**EXTRACT TO READ**
● ● ● ● ●

The structural changes of eumelanin and nano/microparticles under UV exposure are examined by FTIR and synchrotron‐based FTIR spectroscopy. sc‐PLA2U was selected to represent the resulting particles due to its superiority in crystallinity and thermal stability compared to its counterparts. Figure 10 shows the FTIR spectra of eumelanin before and after UV exposure. A broad band centered at 3400 cm⁻¹ is attributed to the O‐H stretching of its hydroxyl groups. The C=O stretching modes at 1758, 1715, and 1675 cm⁻¹ are assigned to ketone/aldehyde, carboxylic acid, and amide groups, respectively. After UV exposure, the intensity of the 1758 cm⁻¹ band decreased rapidly, reflected by a sharp negative band in the difference spectrum after subtracting the original sample. This indicates a conversion of ketone/aldehyde groups caused by photodegradation [1]. An increase in the intensity of the 1600 cm⁻¹ band, corresponding to the N‐H and aromatic rings, reflects the deformation of eumelanin’s aromatic/conjugate structures. It was reported that UVA radiation could induce oxidative modifications of dihydroxyindole in the eumelanin structure, generating indolequinone moiety. This moiety occurred simultaneously with the free pyrrole‐2,3,5‐tricarboxylic acid (PTCA), leading to the disintegration of the eumelanin structure into its building units, as summarized in Figure 11 [61].

● ● ● ● ●

**WRITTEN INSTRUCTION**
Pick up the passage on FTIR analysis of UV-exposed eumelanin right after its final sentence and write the next part.

● ● ● ● ●

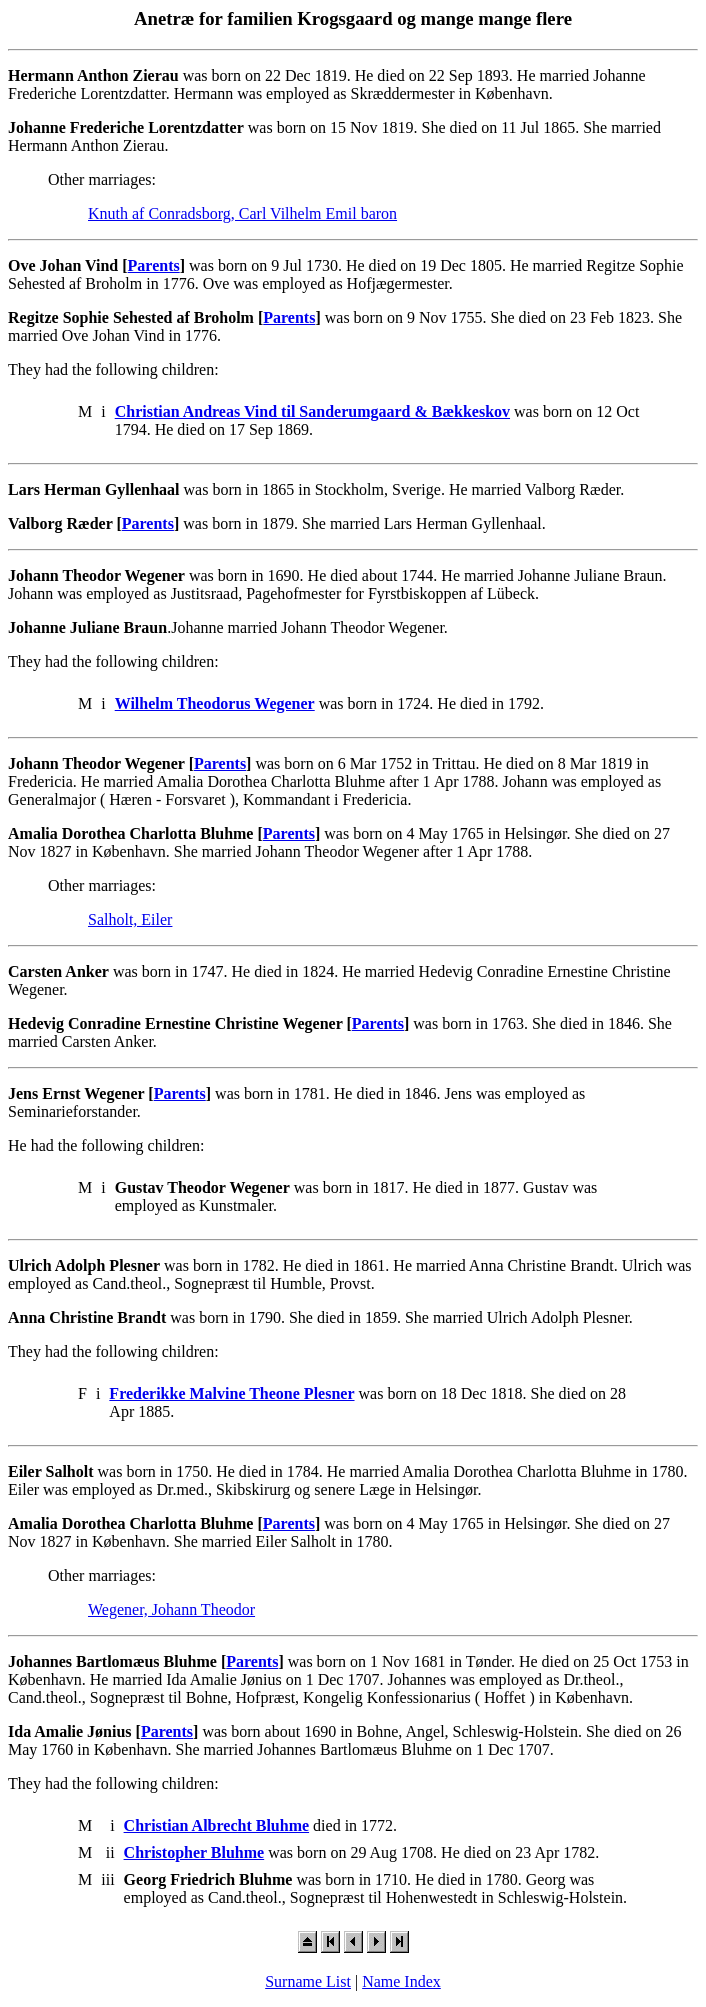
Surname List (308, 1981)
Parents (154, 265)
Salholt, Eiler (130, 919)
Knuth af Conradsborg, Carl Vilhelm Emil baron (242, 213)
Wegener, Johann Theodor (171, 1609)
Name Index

● ● ● ● ●

**RESPONSE BELOW**
Figure 10

FTIR spectra of eumelanin: (a) before UV exposure, (b) after 8 h of UV exposure, and (c) the difference spectrum.

Figure 11

A proposed mechanism of photo‐induced structural modifications of eumelanin [61].

The corresponding difference FTIR spectra of eumelanin and the resulting eumelanin‐loaded particles after 8 h of UV exposure are compared in Figure 12(a). Changes in the intensities of the bands associated with eumelanin were observed after UV irradiation, i.e., C‐H stretching at 2995 cm⁻¹, C=O stretching at 1758 cm⁻¹, and C‐O stretching at 1200 cm⁻¹. A slight decrease in intensity of the 1750 cm⁻¹ band of the C=O stretching of PLA, which overlapped with that of eumelanin, was observed, indicating the ester bond breaking [62]. However, the absence of an anhydride C=O band at around 1845 cm^−1, typically formed after a high degree of photodegradation indicates that the photodegradation of the sc‐PLA shell is negligible [62, 63].

Figure 12

The effect of UV exposure on chemical structures of eumelanin and nano/microparticles examined by FTIR and synchrotron‐based FTIR spectroscopy: (a) difference FTIR spectra of (A) sc‐PLA2U particles and (B) eumelanin after 8 h of UV exposure, (b) normalized FTIR spectra of nano/microparticles after 8 h of UV exposure, (c) normalized FTIR spectra of sc‐PLA2U particles as a function of UV exposure time, and (d) synchrotron‐based FTIR spectra of sc‐PLA2U particles before and after 8 h of UV exposure.

(b)

(c)

(d)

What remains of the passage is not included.